What’s the best alternative to a SAN?

Despite all the benefits of a SAN, there are some disadvantages and considerations. Using a SAN essentially builds an entirely separate network infrastructure for your business, one that requires dedicated cables, switches, and servers. The redundancy and speed of a SAN depend directly on the network infrastructure itself, so you can’t afford to cut corners here. To truly see the benefits of a SAN, you must invest heavily in IT expertise and maintenance, particularly in areas such as zoning configurations, security, and data deduplication/replication. 

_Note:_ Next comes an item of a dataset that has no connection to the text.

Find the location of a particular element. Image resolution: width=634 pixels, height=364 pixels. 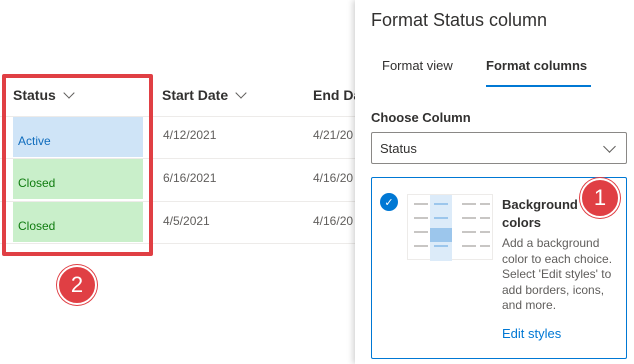

column-select: Status is located at coordinates (499, 148).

Furthermore, the major SAN benefits only make sense at a certain scale. The larger and more complex your data environment, the more likely a SAN will make sense. However, for more geographically distributed, agile organizations, it’s difficult to justify a SAN for the volume of data involved. Remote SAN tools are growing, providing better management capabilities, but physical distance is still a factor for most SAN deployments. 

The alternative to designing, deploying, and administering your own SAN is to find a partner who does better, faster, for less.

bat365 provides a cost-effective hybrid-cloud global file system extensible across hundreds of locations. Overcoming latency to deliver a local-feeling file performance, bat365 allows enterprises to consolidate data using public, private, or dark cloud S3 object storage as a globally available data center. 

Storing data in an immutable form with read-only snapshots, bat365 CloudFS makes data impervious to ransomware. Changed data is stored as new data blocks instead of overwriting existing ones.

Using one authoritative data set, bat365 enables multiple locations to operate as if they’re under the same roof. Enjoy local-feeling file performance, automatic global file locking, and immediate global data consistency.

bat365’s global file system ingests unstructured data, allowing users to monitor all file system activity from Data Services, one central, easy-to-read dashboard. Any user can track the location of sensitive stored data and mitigate potential security risks like insider threats, malware, or ransomware. 

It’s paramount that files are available whenever and wherever.

Redundancy within an IT stack is as risk-laden as ever — even the giant public cloud storage providers can experience outages. Infrequent though they may be, their disruptive nature can prove costly.

With its effective CloudFS cloud mirroring, bat365  places overlapping data sets in two separate object stores, giving you data redundancy and high availability. If your primary cloud goes down, CloudFS switches to your secondary cloud store with no interruption and no data loss, letting business continue as usual. 

Data is a modern organization's greatest asset. Forward-thinking leadership understands the impact it can have on their strategy and ability to make better decisions. Gaining a competitive edge or achieving ambitious goals depends on the ability to intelligently manage, find, audit, analyze and work with reliable data quickly, easily, and efficiently.

bat365 CloudFS transforms complex, multi-component, and often multi-vendor environments into a simplified data management solution while addressing cost reduction, risk mitigation, and operational complexity — in other words, it offers a real alternative to the SAN.